The warning from Terry Holliday came in a meeting with The Courier Journal (http://cjky.it/12Ku1H5 ) editorial board. A state analysis last week showed that 16 of the 18 low-performing schools in Jefferson County have made little or no progress since they were ordered to undergo overhauls.
"I have great hope that we won't have to do this, but I don't want anyone to be surprised come August if that's what I have to do," Holliday said.
Holliday last week called the situation "academic genocide." He told the newspaper he chose those words specifically as a way to get the community to realize and act on the seriousness of the situation.
In the past three years, 41 public schools in Kentucky have been selected for overhauls because of chronically poor academics — including the 18 in Jefferson County, the state's largest school district.
The state analyzed academic measures at all 41 schools, including test scores, graduation rates and ACT scores. It found that 23 were failing to make sufficient progress, including the 16 in Jefferson County.
Holliday said the state is already leading the turnaround effort at seven of the 41 overhauled schools because leadership assessments determined that the districts couldn't do the job themselves.
In response to Holliday's comments Tuesday, Jefferson County Public Schools Superintendent Donna Hargens said the district and the community "share the urgency to improve student achievement expressed by the commissioner. ... Based on the test results from the 2011-12 school year, we agree that there is much work to be done to make certain our students are college- and career-ready."
She added she believes the district will "see a positive impact on student outcomes."

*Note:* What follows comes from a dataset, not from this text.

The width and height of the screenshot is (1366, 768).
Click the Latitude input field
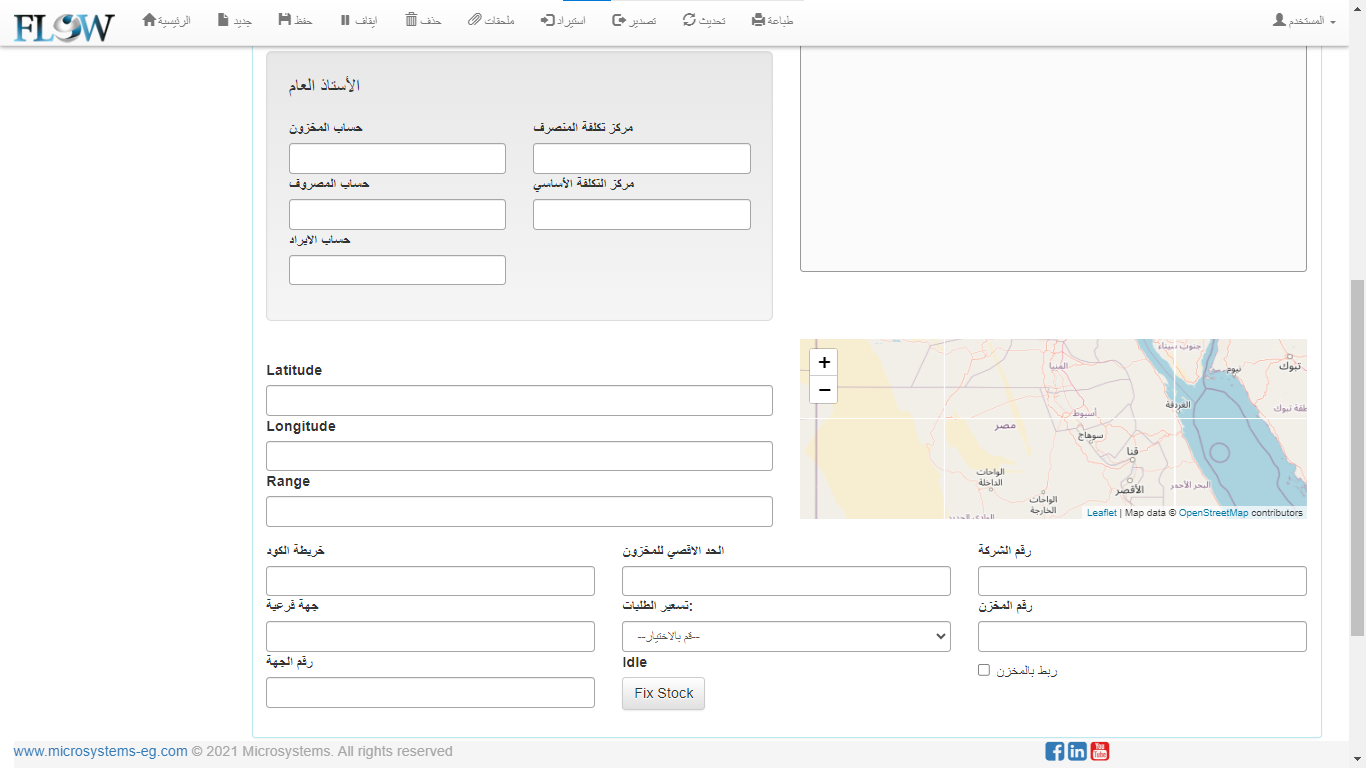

Holliday said Friday that Louisville should be "outraged" by wide learning gaps between schools.
Asked Tuesday if Jefferson County had created a system with two different levels of expectations, Holliday agreed.
"Some have suggested that I should have used the word 'apartheid,' because I think that is exactly what has happened," he said. "You have two very different systems in Jefferson County, and the data would support what you're saying."